Ram Nawal Rao1, Priydarshi Ranjan, Nidhi Singla, Rakesh Pandey.   

Abstract

Inflammatory myofibroblastic tumor (IMFT) of the urinary bladder is an unusual spindle cell lesion that exhibits cytologic atypia, infiltrative growth, and mitotic activity mimicking malignant tumors, such as leiomyosarcoma, rhabdomyosarcoma, and sarcomatoid carcinoma. Recently, anaplastic lymphoma kinase (ALK) gene translocations or ALK protein expression in IMFT has been reported, especially in patients of children and young adults. This lesion has been described in numerous locations in addition to the urinary bladder. The detection of ALK protein and ALK gene rearrangements are useful in distinguishing IMFT from spindle cell malignancies in the urinary bladder.

Entities:  

Keywords:  Anaplastic lymphoma kinase-1; inflammatory myofibroblastic tumor; sarcomatoid urothelial carcinoma; urinary bladder

Year:  2012        PMID: 22629012      PMCID: PMC3355697          DOI: 10.4103/0974-7796.95567

Source DB:  PubMed          Journal:  Urol Ann        ISSN: 0974-7796


INTRODUCTION

Inflammatory myofibroblastic tumor (IMFT) of the urinary bladder is a very uncommon spindle cell tumor, which has undetermined malignant potential.
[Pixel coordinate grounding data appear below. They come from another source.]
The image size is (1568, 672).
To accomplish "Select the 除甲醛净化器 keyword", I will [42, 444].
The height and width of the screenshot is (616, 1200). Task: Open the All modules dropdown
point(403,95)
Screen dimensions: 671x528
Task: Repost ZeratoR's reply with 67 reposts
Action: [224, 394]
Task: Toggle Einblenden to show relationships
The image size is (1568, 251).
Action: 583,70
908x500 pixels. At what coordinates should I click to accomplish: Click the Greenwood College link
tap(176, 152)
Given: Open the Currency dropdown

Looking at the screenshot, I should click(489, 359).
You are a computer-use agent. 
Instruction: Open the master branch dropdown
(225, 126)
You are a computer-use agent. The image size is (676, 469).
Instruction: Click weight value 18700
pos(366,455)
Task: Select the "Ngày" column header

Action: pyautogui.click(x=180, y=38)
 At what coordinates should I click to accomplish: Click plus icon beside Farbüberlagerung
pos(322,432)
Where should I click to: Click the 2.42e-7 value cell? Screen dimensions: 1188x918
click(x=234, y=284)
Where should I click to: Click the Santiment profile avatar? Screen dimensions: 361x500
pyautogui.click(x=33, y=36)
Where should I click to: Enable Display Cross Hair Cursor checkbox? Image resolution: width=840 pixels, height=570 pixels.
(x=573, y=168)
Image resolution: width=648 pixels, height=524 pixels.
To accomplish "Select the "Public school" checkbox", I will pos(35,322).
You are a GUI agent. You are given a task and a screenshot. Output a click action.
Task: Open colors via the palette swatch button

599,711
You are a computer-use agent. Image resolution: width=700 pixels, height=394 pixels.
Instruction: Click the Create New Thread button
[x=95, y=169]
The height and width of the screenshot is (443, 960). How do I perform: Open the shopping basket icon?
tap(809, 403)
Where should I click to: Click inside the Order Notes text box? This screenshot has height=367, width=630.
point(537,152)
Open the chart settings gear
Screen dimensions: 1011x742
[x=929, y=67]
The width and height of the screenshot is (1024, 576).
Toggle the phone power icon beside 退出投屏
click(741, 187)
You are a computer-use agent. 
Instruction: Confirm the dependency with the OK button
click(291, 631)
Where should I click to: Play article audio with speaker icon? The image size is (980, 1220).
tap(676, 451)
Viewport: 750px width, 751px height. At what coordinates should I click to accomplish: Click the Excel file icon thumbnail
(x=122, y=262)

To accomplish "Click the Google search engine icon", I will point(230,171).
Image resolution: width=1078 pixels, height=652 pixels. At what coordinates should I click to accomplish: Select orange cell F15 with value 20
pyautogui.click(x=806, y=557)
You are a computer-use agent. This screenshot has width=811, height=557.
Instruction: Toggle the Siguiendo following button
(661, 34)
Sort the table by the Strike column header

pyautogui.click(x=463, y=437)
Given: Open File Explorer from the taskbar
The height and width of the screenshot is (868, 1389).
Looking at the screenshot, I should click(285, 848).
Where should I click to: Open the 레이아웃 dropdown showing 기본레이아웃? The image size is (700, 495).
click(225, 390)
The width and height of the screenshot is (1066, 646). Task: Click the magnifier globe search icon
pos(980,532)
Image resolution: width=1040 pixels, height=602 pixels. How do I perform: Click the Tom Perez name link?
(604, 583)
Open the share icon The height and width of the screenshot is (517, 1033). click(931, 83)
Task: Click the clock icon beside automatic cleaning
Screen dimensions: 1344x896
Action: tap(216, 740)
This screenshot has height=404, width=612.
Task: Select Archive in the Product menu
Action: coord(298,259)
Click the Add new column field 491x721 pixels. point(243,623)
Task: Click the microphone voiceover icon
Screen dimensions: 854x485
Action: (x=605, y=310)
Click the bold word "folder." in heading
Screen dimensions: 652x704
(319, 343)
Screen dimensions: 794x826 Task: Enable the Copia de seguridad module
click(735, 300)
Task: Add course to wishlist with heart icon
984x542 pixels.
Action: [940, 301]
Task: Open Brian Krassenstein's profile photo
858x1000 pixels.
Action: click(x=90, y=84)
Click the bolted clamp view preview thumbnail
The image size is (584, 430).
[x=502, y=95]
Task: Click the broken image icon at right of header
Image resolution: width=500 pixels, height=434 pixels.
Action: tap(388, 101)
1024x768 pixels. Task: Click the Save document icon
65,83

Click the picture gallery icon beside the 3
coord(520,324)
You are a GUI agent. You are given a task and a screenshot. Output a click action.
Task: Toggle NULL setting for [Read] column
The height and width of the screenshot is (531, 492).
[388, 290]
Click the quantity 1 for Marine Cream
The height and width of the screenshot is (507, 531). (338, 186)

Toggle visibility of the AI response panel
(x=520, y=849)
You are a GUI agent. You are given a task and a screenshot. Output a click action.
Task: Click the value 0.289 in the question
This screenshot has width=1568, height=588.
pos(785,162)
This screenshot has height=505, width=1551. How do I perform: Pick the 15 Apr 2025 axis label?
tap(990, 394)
We report a case of IMFT arising from urinary bladder in a young adult female and discuss its clinicoradiologic presentation, histopathologic and immunohistochemical diagnostic criteria, differential diagnosis, behavior, and management.

CASE REPORT

A 27-year-old female presented with painless hematuria, clots in urine, burning micturition, and weakness since 20 days. There was no past family history or tuberculosis. Urine cytology did not suggest a malignancy. The patient underwent cystoscopy, which revealed an anterior wall bladder growth. Abdominal computed tomography (CT) revealed blood clots.

Pathological findings

Gross feature

Transurethral resection of bladder tumor with partial cystectomy as an emergent operation was done due to perforation in bladder wall and infiltration of muscular layer. The cystectomy specimen measuring 8 × 8 × 5 cm along with multiple soft tissue bladder tumor chips measuring 4 × 2 × 2 cm. Outer surface is congested and showed a polypoidal growth in the bladder lumen measuring 6 × 5 cm [Figure 1] and grossly infiltrating the muscularis.
Figure 1

Partial cystectomy specimen with a polypoidal growth in the bladder lumen measuring 6 × 5 cm and grossly infiltrating the muscle layer

Partial cystectomy specimen with a polypoidal growth in the bladder lumen measuring 6 × 5 cm and grossly infiltrating the muscle layer Histopathologic examination revealed a normal urothelial lining epithelium with underlying spindle cell tumor composed of spindle-shaped cells accompanied by inflammatory infiltrates comprising lymphocytes and plasma cells [Figure 2] infiltrating the muscularis layer on a myxoid stroma. The spindle-shaped cells have a high n:c ratio, oval to elongated pleomorphic hyperchromatic nuclei, prominent nucleoli, and moderate amount of eosinophilic cytoplasm [Figure 3]. Frequent mitosis and areas of focal necrosis are also seen. Morphologic diagnosis of spindle cell neoplasms was given. Immunohistochemical profile was done in the case, which showed strong cytoplasmic staining in the myofibroblasts by anaplastic lymphoma kinase immunostaining [Figure 4]. These tumors also showed positivity for Vimentin, Cytokeratin, Smooth Muscle Actin (SMA), Muscle- specific actin (MSA) and negative for Cytokeratin 20, Desmin, S100, and CD117. A final confirmative diagnosis of IMFT was made. He has had neither recurrence nor metastasis for 15 months.
Figure 2

Section showing normal urothelial lining epithelium with underlying spindle cell tumor composed of oval- to spindle shaped cells admixed with lymphocytes and plasma cells on a myxoid stroma (H and E, ×400)

Figure 3

Section showing a tumor composed of spindle-shaped cells having high nucleocytoplasmic ratio, moderately pleomorphic hyperchromatic nuclei, prominent nucleoli, brisk mitosis, and moderate amount of eosinophilic cytoplasm (H and E, ×400)

Figure 4

Anaplastic lymphoma kinase immunohistopathologic studies revealed strong cytoplasmic staining of the myofibroblasts (H and E, ×400)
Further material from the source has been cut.